= Mariano Pajetta =

Italian painter (1851–1923)

Mariano Pajetta (6 January 1851 in Serravalle, Vittorio – 3 March 1923 in Verona) was an Italian painter, mainly of genre and landscape scenes. He was well known for his decorative wall frescoes.

His father Paolo was a landscape artist. His brother, Pietro Pajetta, was also a painter. He was a resident of Serravalle. Self-taught, he has sent many works to exhibitions, including in 1881 to Venice: Acrobati and Effetti del gioco; to the 1883 Promotrice: Al pascolo; to the 1883 Exhibition at Milan: Vita campestre, All'abbeveratoio, and In posa. The latter two were also displayed in 1883 at Rome. In 1884 at Turin, he sent: Stalla con animali, belonging to Paolo Gambierasi, and Et nunc et semper.

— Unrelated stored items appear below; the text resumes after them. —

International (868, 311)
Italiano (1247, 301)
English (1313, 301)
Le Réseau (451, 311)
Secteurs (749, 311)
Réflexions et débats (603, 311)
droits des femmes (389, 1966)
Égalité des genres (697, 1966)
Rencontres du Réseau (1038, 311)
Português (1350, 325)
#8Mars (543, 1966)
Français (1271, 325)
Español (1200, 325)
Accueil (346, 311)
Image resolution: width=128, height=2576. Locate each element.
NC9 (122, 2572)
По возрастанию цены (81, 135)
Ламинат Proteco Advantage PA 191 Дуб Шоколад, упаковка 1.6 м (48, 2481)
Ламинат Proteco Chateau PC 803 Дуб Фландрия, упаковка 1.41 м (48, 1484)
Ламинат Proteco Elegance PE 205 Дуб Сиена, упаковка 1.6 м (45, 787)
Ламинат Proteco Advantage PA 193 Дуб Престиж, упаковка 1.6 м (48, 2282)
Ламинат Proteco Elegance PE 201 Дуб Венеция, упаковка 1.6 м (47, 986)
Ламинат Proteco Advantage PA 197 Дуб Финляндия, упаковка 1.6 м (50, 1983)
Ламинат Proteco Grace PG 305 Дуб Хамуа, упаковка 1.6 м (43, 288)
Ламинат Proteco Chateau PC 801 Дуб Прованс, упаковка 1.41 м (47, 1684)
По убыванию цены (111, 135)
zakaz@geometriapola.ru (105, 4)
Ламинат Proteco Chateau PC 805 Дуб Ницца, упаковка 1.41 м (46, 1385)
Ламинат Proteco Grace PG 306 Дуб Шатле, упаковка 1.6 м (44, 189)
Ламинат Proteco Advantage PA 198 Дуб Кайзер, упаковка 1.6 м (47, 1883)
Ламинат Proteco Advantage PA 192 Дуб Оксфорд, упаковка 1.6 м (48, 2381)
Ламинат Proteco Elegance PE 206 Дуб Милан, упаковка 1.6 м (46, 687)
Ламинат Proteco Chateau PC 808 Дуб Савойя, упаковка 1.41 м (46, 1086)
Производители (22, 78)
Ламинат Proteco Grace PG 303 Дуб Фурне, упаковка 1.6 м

He resided in Genoa, where he became known for his decorative wall frescoes, though he did not abandon his easel works, painting Al mercato nel Veneto, displayed in 1886 at Genoa. He returned to live in the Veneto, and by 1910 had settled in Verona, and dedicated himself to painting atop of photographs, collaborating with the studios of Moro in Venice, and Bressanini in Verona.